Mom and Dad have a one-year old child together, and are living in a small two-bedroom home owned by Dad's parents. Mom and Dad get into a fight.
Dad stabs Mom with a knife. In the left shoulder. Not good.
When Dad stabs Mom, Mom's pregnant with Mom and Dad's next child. Twenty-nine weeks pregnant. Makes things even worse.
The only dispute between the parties is whether, when Dad stabbed twenty-nine week pregnant Mom in the left shoulder, she was also holding their one-year old child in her arms at the time (as Mom said), or whether Dad's right that she had just given this infant to Dad's parents.
As one might already imagine, a lot doesn't ride on the resolution of this particular controversy. You know that Dad's in trouble. He's going to jail. And, not surprisingly, there's a dependency action.
The dispute in the Court of Appeal is not about what you might expect. Or, depressingly, maybe it is.
Dad has a restraining order against him at this point, is homeless and living out of his car, and he has a 13-year methamphetamine addiction. Mom seems completely clean, as far as I can tell. Her only deficiency is essentially her relationship with Dad.
Which she might perhaps want to one day continue.
The trial court tells her that if she has any contact whatsoever with Dad, it's going to take her kids away from her. “You are hanging by a thread with these kids. If there is any contact with this man, I guarantee you somebody is going to tell the [DCFS], and, if that is the case, your kids are gone. Got it?” Plus it orders her, as a condition of keeping her kids in the interim, that she's got to attend group therapy classes for victims of domestic violence. For as long as the therapists want. Mom objects, saying she doesn't want a group, but rather individual therapy, and wants to know how long this will take, rather than an open-ended order that says she's got to participate indefinitely. The trial court's response: "“Not a chance. She needs to be in a group. She needs to have other people saying to her, you let him back in and you let him back in and you let him back in. That doesn’t happen . . . with Family Preservation. They are very nice people. They will do individual. No, no, no. She needs to be in a group." As for length: "This is up to the domestic violence treatment program and the domestic violence counselors to say how long Mother needs to be in. They may say four weeks. . . . They may say a hundred. That is their call, but it’s got to be a group.”
Mom appeals, arguing that she's the victim, not the perpetrator, but the Court of Appeal affirms.
You can see why all of this transpires. Though, at some point, one has to be worried about the long-term consequences of approaches like this one. If victims of domestic violence are made to feel like victims in court, and (albeit for understandable reasons) have orders entered against them under penalty of losing their children, the incentive to report domestic violence in the first place may drop dramatically. At some point, to potentially dangerous levels.

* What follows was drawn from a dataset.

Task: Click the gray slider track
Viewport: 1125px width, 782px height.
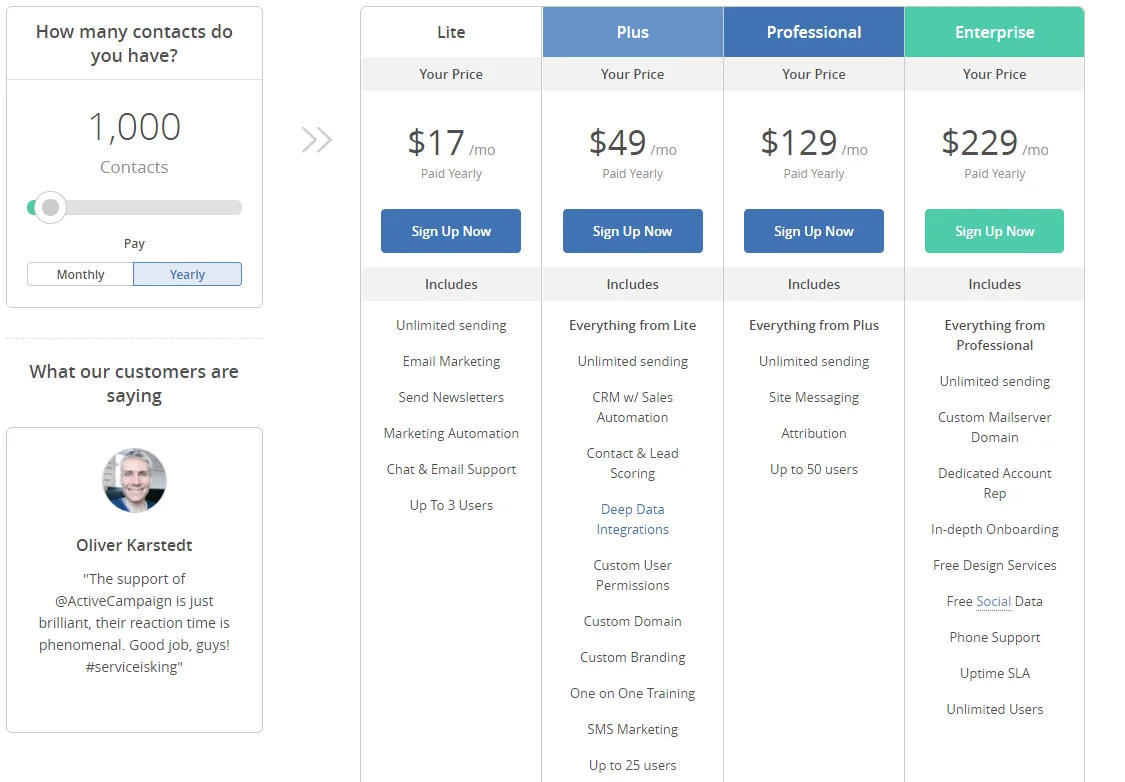Action: coord(160,208)
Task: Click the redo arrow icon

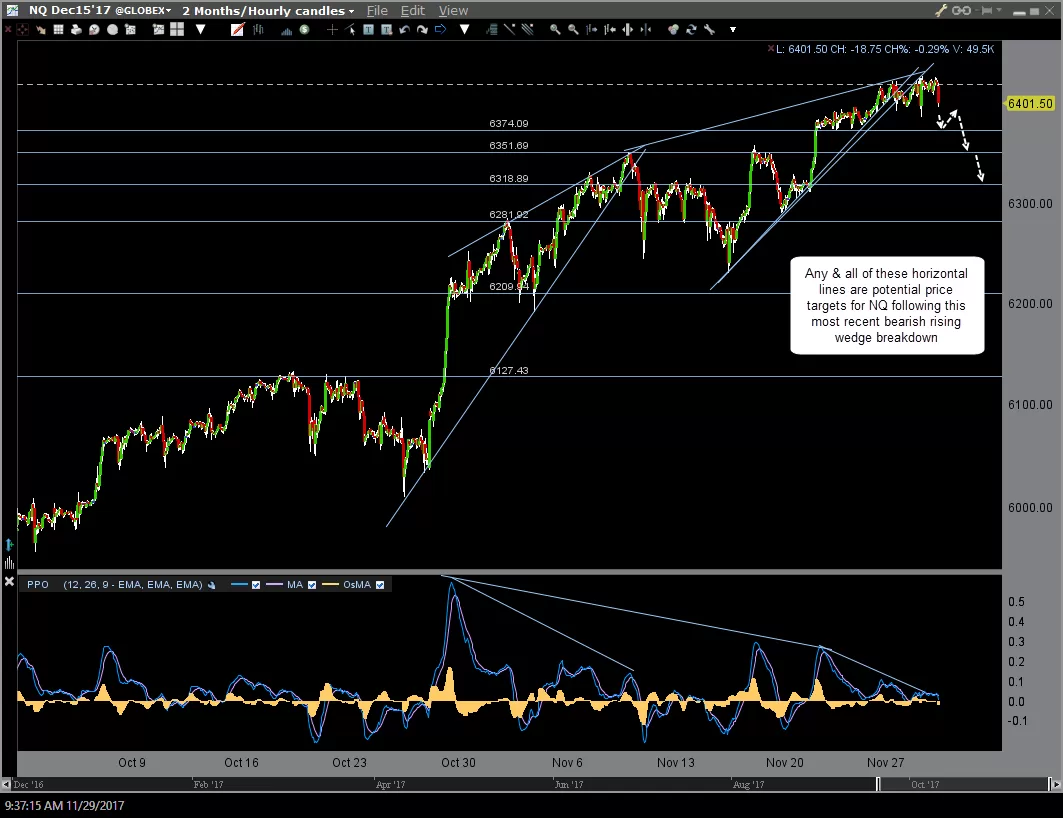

To solve this problem, we rely in large part on the public not knowing much about what goes on in this realm. Mothers who are victims of domestic violence largely believe that when they report it, the consequences will entirely fall on the perpetrator, not on the victim.
But as more and more cases like this one arise, I wonder if that's an entirely stable dynamic. At some point, the word may get out. Changing the reporting dynamic. Not necessarily for the better.
Yes, Mom needs counseling. Yes, Mom needs to realize there's a serious problem here. She likely already does, but perhaps we need to send that message even more strongly.
There's nonetheless, somewhere, a line here. I'm just not sure at what point, systemically, it's crossed.